Backed by the Christian Legal Centre, seven nurses, widely known as the “Angels of the North” or the “Magnificent Seven”, brought legal action against County Durham and Darlington NHS Foundation Trust in May 2024 after no action was taken to resolve their concerns and HR told them to ‘broaden their mindset.’
In January this year, an Employment Tribunal ruled decisively in the nurses’ favour, finding that the Trust’s policy amounted to unlawful harassment and discrimination.
The judge concluded that forcing female nurses to undress in the presence of a man violated their dignity, created a degrading working environment, and failed to properly balance sex‑based rights under the Equality Act 2010. The Tribunal also criticised the Trust’s handling of complaints and its treatment of nurses who spoke out.
Despite this ruling, national NHS guidance has yet to be issued.
Mr Streeting first spoke about the case in June 2024 after the nurses went fully public with their case, stating that he supported them and was “horrified” that they had been forced to resort to legal action.
He met the nurses in October 2024 at the Department of Health, where he told the nurses he believed sex is biological and asked them to submit proposals for policy reform.
However, in subsequent correspondence, Mr Streeting said he could not issue NHS guidance while awaiting the outcome of the Supreme Court case brought by For Women Scotland on the statutory meaning of sex.
Following the Supreme Court’s ruling in April 2025, which confirmed that sex in the Equality Act refers to biological sex, Mr Streeting told the media that new NHS guidance on single‑sex spaces would be delivered “within weeks”. Despite this assurance, guidance did not materialise.
In May 2025, after Darlington nurse Karen Danson publicly described how being required to share changing facilities with a man had triggered flashbacks to childhood abuse, Mr Streeting instructed NHS England to intervene “urgently” due to the high‑profile nature of the case. A senior NHS England official visited the hospital unannounced, described the female changing room provision as “inadequate”, apologised directly to one of the nurses, and promised swift action.
Following their Tribunal victory in January 2026, the nurses again wrote to Mr Streeting urging him to take action.
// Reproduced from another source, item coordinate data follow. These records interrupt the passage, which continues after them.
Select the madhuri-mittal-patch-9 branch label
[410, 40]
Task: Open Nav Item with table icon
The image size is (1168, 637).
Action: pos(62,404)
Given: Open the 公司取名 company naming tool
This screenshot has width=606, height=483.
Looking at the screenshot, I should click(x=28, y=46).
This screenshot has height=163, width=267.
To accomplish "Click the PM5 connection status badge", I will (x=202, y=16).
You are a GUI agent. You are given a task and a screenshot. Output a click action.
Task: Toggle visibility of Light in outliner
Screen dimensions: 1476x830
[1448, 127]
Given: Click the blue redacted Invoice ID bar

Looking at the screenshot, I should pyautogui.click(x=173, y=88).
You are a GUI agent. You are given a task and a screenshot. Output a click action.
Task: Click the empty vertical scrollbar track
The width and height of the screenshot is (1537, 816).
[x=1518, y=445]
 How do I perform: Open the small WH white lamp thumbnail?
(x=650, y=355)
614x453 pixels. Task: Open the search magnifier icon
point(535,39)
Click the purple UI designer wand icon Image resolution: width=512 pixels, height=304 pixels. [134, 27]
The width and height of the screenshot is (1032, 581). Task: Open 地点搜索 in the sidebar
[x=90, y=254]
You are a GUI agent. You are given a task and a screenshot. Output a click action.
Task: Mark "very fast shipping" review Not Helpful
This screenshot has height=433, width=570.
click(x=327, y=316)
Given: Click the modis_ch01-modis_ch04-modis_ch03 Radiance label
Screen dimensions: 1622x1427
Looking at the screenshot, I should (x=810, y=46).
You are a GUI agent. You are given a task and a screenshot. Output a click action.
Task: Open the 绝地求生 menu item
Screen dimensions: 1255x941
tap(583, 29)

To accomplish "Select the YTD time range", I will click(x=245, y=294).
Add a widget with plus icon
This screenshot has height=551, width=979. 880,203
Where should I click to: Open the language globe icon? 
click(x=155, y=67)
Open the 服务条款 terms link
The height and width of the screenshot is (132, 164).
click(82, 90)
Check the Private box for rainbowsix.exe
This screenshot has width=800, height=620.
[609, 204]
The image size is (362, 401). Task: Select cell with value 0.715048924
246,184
However, it appears that only after Reform MP Suella Braverman wrote to him following a meeting with the nurses that he responded, agreeing to meet them.
In his response, Mr Streeting said the Government is now awaiting the publication and parliamentary scrutiny of the revised EHRC guidance in order to avoid issuing NHS advice that could later be contradicted or withdrawn.
He described it as “incredibly disappointing” to read the full details of how the Trust failed the nurses and acknowledged the seriousness of the Tribunal’s findings.
The Government intends to lay the EHRC Code of Practice before Parliament in May, after which it will be subject to a 40‑day scrutiny period.
Bethany Hutchison, President of the Darlington Nursing Union, welcomed the response but said accountability must now be matched by action. She said:
“We are pleased that the Secretary of State has committed to meeting us again, but it should never have taken years of legal action, national media exposure and a tribunal victory for our dignity at work to be recognised. Wes Streeting has repeatedly said he supports us and believes in single‑sex spaces based on biological sex. We now expect that support to be reflected in clear, enforceable guidance across the NHS.”
Andrea Williams, Chief Executive of the Christian Legal Centre, said:
“The Tribunal in the Darlington case confirmed what should have been obvious all along: women should not be forced to undress in front of men. By ruling that the policy that allowed men into the women’s changing room was wrong, it has also exposed every NHS Trust across the country to legal challenge, as similar policies are believed to be in place nationally.
“The Health Secretary’s acknowledgement of their treatment is important, but women working across the NHS need certainty, not delay. The law is clear, and guidance must now reflect that reality, so this injustice is never repeated.”